◆ Requirement ◆
Rewrite all of the records below, replacing every "Image resolution" with "Screen size" and leaving everything else unchanged.

◆ Supplied data ◆
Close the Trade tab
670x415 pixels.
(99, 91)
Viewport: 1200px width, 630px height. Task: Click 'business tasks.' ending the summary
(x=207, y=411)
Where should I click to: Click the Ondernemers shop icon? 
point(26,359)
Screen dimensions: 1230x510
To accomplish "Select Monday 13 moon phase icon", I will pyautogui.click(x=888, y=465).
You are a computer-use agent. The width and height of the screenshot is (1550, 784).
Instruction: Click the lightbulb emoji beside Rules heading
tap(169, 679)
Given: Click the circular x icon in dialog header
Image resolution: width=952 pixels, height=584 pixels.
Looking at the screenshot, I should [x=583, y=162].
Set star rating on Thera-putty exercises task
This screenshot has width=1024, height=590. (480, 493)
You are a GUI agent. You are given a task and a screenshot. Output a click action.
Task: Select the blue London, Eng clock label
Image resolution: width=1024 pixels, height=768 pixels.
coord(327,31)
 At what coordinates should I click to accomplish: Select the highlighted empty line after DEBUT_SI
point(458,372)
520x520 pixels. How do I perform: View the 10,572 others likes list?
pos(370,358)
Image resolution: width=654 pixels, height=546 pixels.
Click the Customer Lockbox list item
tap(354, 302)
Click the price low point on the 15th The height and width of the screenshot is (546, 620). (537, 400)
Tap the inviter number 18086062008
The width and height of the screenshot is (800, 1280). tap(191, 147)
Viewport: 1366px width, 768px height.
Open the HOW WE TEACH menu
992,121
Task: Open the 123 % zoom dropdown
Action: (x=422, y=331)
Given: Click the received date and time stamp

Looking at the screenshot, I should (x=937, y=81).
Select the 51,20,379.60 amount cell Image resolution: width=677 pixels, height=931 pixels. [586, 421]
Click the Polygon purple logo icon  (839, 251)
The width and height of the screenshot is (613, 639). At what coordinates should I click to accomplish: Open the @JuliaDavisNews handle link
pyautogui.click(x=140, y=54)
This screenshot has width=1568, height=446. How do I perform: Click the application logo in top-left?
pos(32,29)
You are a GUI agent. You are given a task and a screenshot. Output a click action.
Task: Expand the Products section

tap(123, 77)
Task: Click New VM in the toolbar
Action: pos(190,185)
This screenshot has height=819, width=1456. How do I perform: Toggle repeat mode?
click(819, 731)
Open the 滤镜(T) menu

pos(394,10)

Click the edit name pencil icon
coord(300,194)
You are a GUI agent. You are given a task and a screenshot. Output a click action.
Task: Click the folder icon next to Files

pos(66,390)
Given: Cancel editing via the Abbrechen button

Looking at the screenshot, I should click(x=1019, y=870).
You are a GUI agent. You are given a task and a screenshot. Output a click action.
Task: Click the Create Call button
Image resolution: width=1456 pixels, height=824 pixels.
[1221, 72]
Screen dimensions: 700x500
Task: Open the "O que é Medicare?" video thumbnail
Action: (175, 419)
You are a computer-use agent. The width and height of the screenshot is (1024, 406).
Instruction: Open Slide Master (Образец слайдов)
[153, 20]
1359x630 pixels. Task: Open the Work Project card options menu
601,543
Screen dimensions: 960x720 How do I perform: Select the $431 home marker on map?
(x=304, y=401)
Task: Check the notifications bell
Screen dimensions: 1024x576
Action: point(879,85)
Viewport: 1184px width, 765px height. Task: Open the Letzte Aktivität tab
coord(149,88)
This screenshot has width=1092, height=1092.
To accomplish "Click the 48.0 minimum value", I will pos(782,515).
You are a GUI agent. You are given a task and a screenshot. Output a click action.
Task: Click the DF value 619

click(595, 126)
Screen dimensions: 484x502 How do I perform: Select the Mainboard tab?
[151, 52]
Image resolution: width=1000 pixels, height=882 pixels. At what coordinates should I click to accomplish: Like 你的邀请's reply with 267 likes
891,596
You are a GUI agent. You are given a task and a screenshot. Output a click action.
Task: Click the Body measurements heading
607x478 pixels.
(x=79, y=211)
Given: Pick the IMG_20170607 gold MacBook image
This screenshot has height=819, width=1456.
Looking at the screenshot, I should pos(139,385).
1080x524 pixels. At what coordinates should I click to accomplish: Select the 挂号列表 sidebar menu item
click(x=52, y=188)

◆ Correct output ◆
Close the Trade tab
670x415 pixels.
(99, 91)
Viewport: 1200px width, 630px height. Task: Click 'business tasks.' ending the summary
(x=207, y=411)
Where should I click to: Click the Ondernemers shop icon? 
point(26,359)
Screen dimensions: 1230x510
To accomplish "Select Monday 13 moon phase icon", I will pyautogui.click(x=888, y=465).
You are a computer-use agent. The width and height of the screenshot is (1550, 784).
Instruction: Click the lightbulb emoji beside Rules heading
tap(169, 679)
Given: Click the circular x icon in dialog header
Screen size: width=952 pixels, height=584 pixels.
Looking at the screenshot, I should [x=583, y=162].
Set star rating on Thera-putty exercises task
This screenshot has width=1024, height=590. (480, 493)
You are a GUI agent. You are given a task and a screenshot. Output a click action.
Task: Select the blue London, Eng clock label
Screen size: width=1024 pixels, height=768 pixels.
coord(327,31)
 At what coordinates should I click to accomplish: Select the highlighted empty line after DEBUT_SI
point(458,372)
520x520 pixels. How do I perform: View the 10,572 others likes list?
pos(370,358)
Screen size: width=654 pixels, height=546 pixels.
Click the Customer Lockbox list item
tap(354, 302)
Click the price low point on the 15th The height and width of the screenshot is (546, 620). (537, 400)
Tap the inviter number 18086062008
The width and height of the screenshot is (800, 1280). tap(191, 147)
Viewport: 1366px width, 768px height.
Open the HOW WE TEACH menu
992,121
Task: Open the 123 % zoom dropdown
Action: (x=422, y=331)
Given: Click the received date and time stamp

Looking at the screenshot, I should (x=937, y=81).
Select the 51,20,379.60 amount cell Screen size: width=677 pixels, height=931 pixels. [586, 421]
Click the Polygon purple logo icon  (839, 251)
The width and height of the screenshot is (613, 639). At what coordinates should I click to accomplish: Open the @JuliaDavisNews handle link
pyautogui.click(x=140, y=54)
This screenshot has width=1568, height=446. How do I perform: Click the application logo in top-left?
pos(32,29)
You are a GUI agent. You are given a task and a screenshot. Output a click action.
Task: Expand the Products section

tap(123, 77)
Task: Click New VM in the toolbar
Action: pos(190,185)
This screenshot has height=819, width=1456. How do I perform: Toggle repeat mode?
click(819, 731)
Open the 滤镜(T) menu

pos(394,10)

Click the edit name pencil icon
coord(300,194)
You are a GUI agent. You are given a task and a screenshot. Output a click action.
Task: Click the folder icon next to Files

pos(66,390)
Given: Cancel editing via the Abbrechen button

Looking at the screenshot, I should click(x=1019, y=870).
You are a GUI agent. You are given a task and a screenshot. Output a click action.
Task: Click the Create Call button
Screen size: width=1456 pixels, height=824 pixels.
[1221, 72]
Screen dimensions: 700x500
Task: Open the "O que é Medicare?" video thumbnail
Action: (175, 419)
You are a computer-use agent. The width and height of the screenshot is (1024, 406).
Instruction: Open Slide Master (Образец слайдов)
[153, 20]
1359x630 pixels. Task: Open the Work Project card options menu
601,543
Screen dimensions: 960x720 How do I perform: Select the $431 home marker on map?
(x=304, y=401)
Task: Check the notifications bell
Screen dimensions: 1024x576
Action: point(879,85)
Viewport: 1184px width, 765px height. Task: Open the Letzte Aktivität tab
coord(149,88)
This screenshot has width=1092, height=1092.
To accomplish "Click the 48.0 minimum value", I will pos(782,515).
You are a GUI agent. You are given a task and a screenshot. Output a click action.
Task: Click the DF value 619

click(595, 126)
Screen dimensions: 484x502 How do I perform: Select the Mainboard tab?
[151, 52]
Screen size: width=1000 pixels, height=882 pixels. At what coordinates should I click to accomplish: Like 你的邀请's reply with 267 likes
891,596
You are a GUI agent. You are given a task and a screenshot. Output a click action.
Task: Click the Body measurements heading
607x478 pixels.
(x=79, y=211)
Given: Pick the IMG_20170607 gold MacBook image
This screenshot has height=819, width=1456.
Looking at the screenshot, I should pos(139,385).
1080x524 pixels. At what coordinates should I click to accomplish: Select the 挂号列表 sidebar menu item
click(x=52, y=188)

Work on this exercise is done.